Gay marriage wins in U.S. mirror global advances
Supporters of same-sex marriage appear to have scored narrow victories in the four U.S. states where the issue was on the ballot Tuesday, reflecting a change in public views on marriage equality for gay couples that pollsters have been tracking for more than a year.
The victories in Maine and Maryland and a leading but still-too-close-to-call vote in Washington would bring to nine the number of U.S. states allowing same-sex couples to wed. But gay rights advocates hailed the electoral sweep as a critical turning point after 32 straight defeats in states that had previously put the right of gays to marry up for a public vote.
In addition to the three states asking voters whether they approved of laws recognizing a right of same-sex marriage, voters in Minnesota were asked to decide whether the state constitution should be amended to ban marriage other than between a man and a woman. The proposed ban failed by a vote of 51% opposed to 48% in favor.
"This landmark victory is yet another example of the national momentum toward treating all families fairly," Rea Carey, executive director of the National Gay and Lesbian Task Force, said after the Minnesota measure was defeated, the only initiative on U.S. ballots Tuesday that would have outlawed same-sex marriage.

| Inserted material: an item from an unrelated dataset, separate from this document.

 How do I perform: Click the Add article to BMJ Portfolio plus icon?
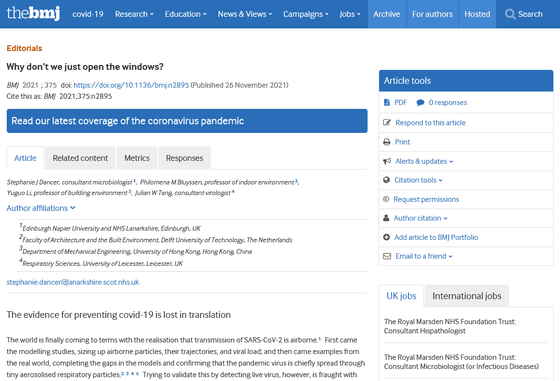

"Our campaign to win marriage nationwide is ascendant, and this year of transformation has put us in place for an even bigger year of victories in 2013," cheered Evan Wolfson, founder and president of Freedom to Marry, a national grass-roots organization that has made strides in dispelling opponents' claims that gay marriage is harmful to children.
Brian Brown, president of the National Organization for Marriage that opposes recognizing a right for gays to marry, blamed the outcomes at the ballot box on being outspent by gay rights advocacy groups. He vowed to "remain faithful to our mission and committed to the cause of preserving marriage as God designed it."
Tuesday's election successes for the gay rights movement may provide momentum for campaigns and legal battles under way in other U.S. states as well as Europe, Africa and Asia. California legalized gay marriage following a state Supreme Court ruling in May 2008, but opponents pushed a constitutional amendment banning it five months later, a reversal now being challenged before the U.S. Supreme Court.
Much of the Western world already recognizes a right for gays to marry, and the supportive votes in the four states on Tuesday suggest American views are trending toward acceptance. Canada, Scandinavia, Western Europe, South Africa and Argentina are among the countries and regions where same-sex couples can legally wed.
On Wednesday, French President Francois Hollande's Cabinet approved draft legislation that would allow "marriage for all," making good on a campaign pledge to recognize the right of homosexuals to marry and adopt children. The bill faces some strengthened opposition when it comes up for debate in parliament in January, but analysts saw the resistance as more a political battle between urban and rural French constituencies than a retrenchment of public attitudes on gay rights.
Same-sex marriage also scored a victory in Spain on Tuesday when the nation's highest court rejected an appeal of the 2005 gay marriage law. The conservative Popular Party brought the challenge, arguing that the Spanish Constitution defines marriage as between a man and a woman. More than 22,000 same-sex marriages have been celebrated in predominantly Roman Catholic Spain since it became the third country, following the Netherlands and Belgium, to recognize the right of gays to marry.
Even in conservative-governed Britain, gay marriage advocates are gaining ground. Prime Minister David Cameron's government has promised to introduce a bill that would convey marriage rights to same-sex couples. Britain already recognizes "civil partnerships," which bestow the same rights and privileges as heterosexual marriage.
Gay marriage remains unpopular and illegal in much of Africa, the Middle East and Central Asia, and major powers like Russia, China and Japan have yet to address whether to make it legal. But shifts in the law and public sentiments emanate even from some of the most conservative corners of the globe.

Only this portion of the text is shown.